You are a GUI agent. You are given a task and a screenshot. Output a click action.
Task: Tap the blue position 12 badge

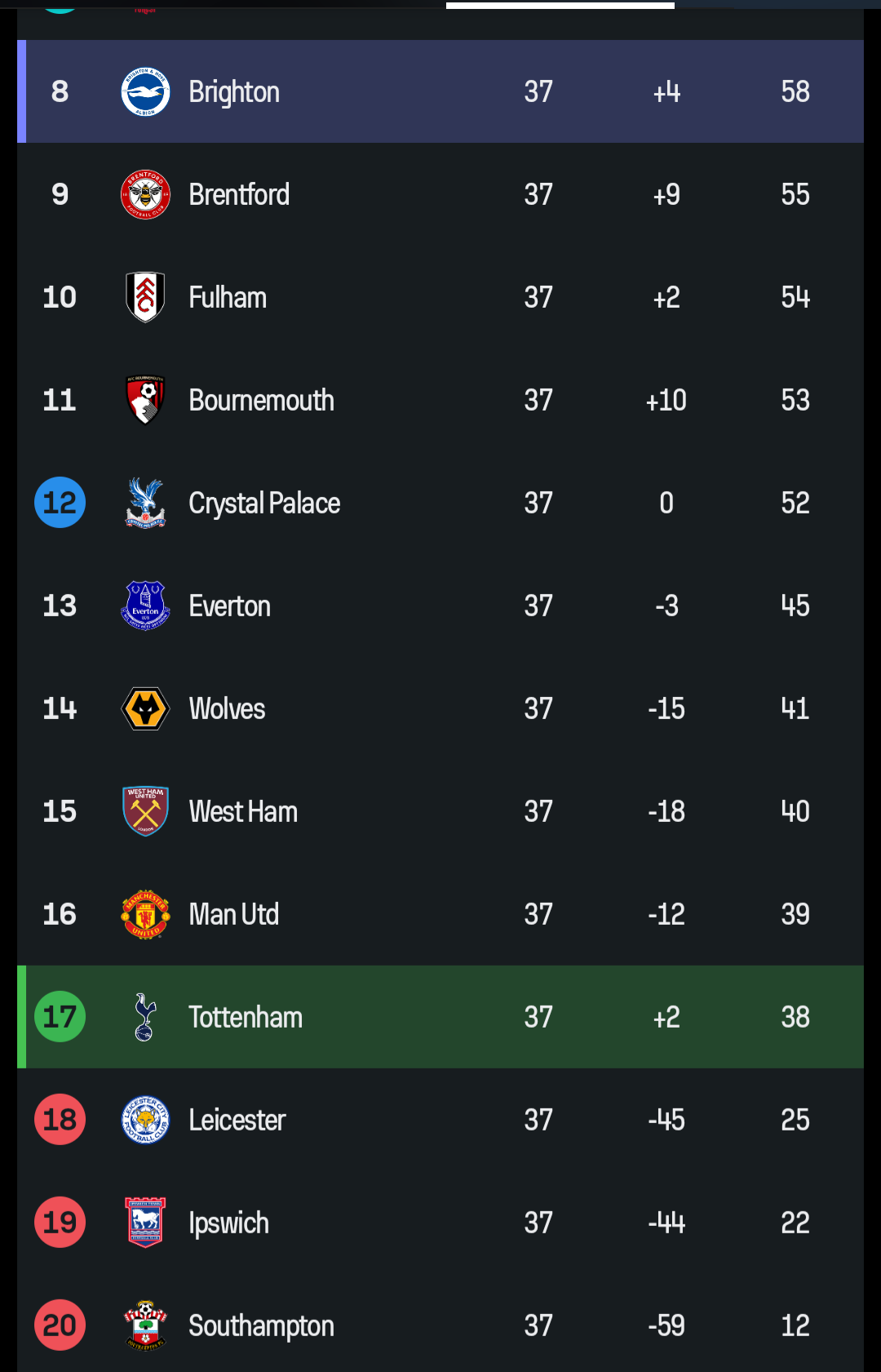[x=60, y=502]
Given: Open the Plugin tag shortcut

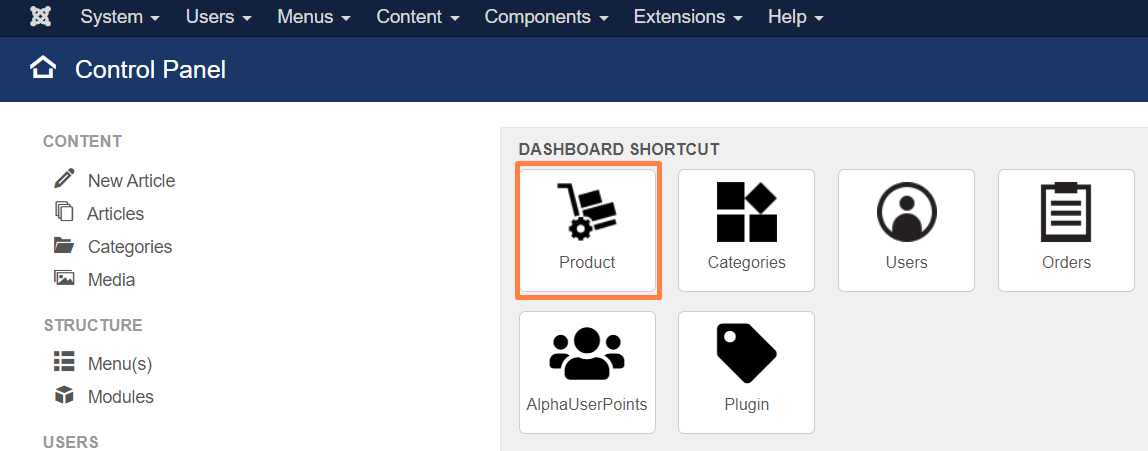Looking at the screenshot, I should [x=746, y=372].
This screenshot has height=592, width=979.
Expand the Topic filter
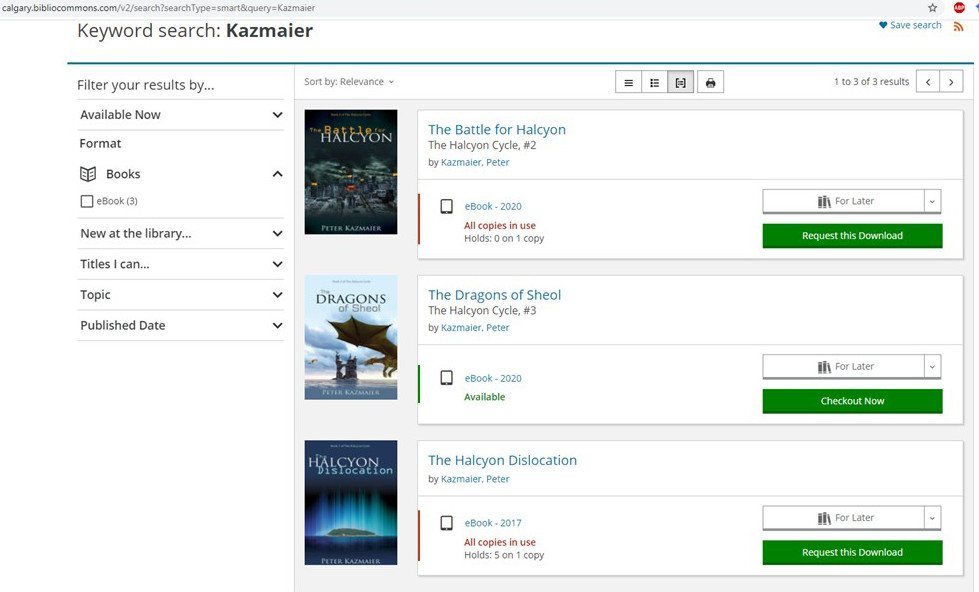pyautogui.click(x=277, y=295)
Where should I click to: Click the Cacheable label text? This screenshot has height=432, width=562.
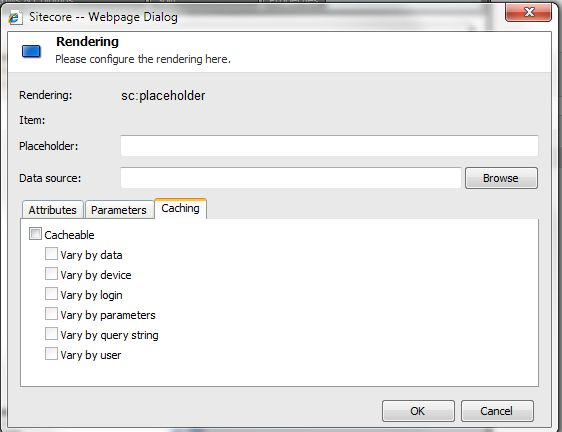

TASK DETAILS | Turn the listing above into a numbered list with one line per item, dropping the blank lines. Leave the pictures out of your answer.

TASK OUTPUT |
1. You are a GUI agent. You are given a task and a screenshot. Output a click action.
2. Task: Tap the blue position 12 badge
3. [x=60, y=502]
4. Given: Open the Plugin tag shortcut
5. Looking at the screenshot, I should [x=746, y=372].
6. This screenshot has height=592, width=979.
7. Expand the Topic filter
8. pyautogui.click(x=277, y=295)
9. Where should I click to: Click the Cacheable label text? This screenshot has height=432, width=562.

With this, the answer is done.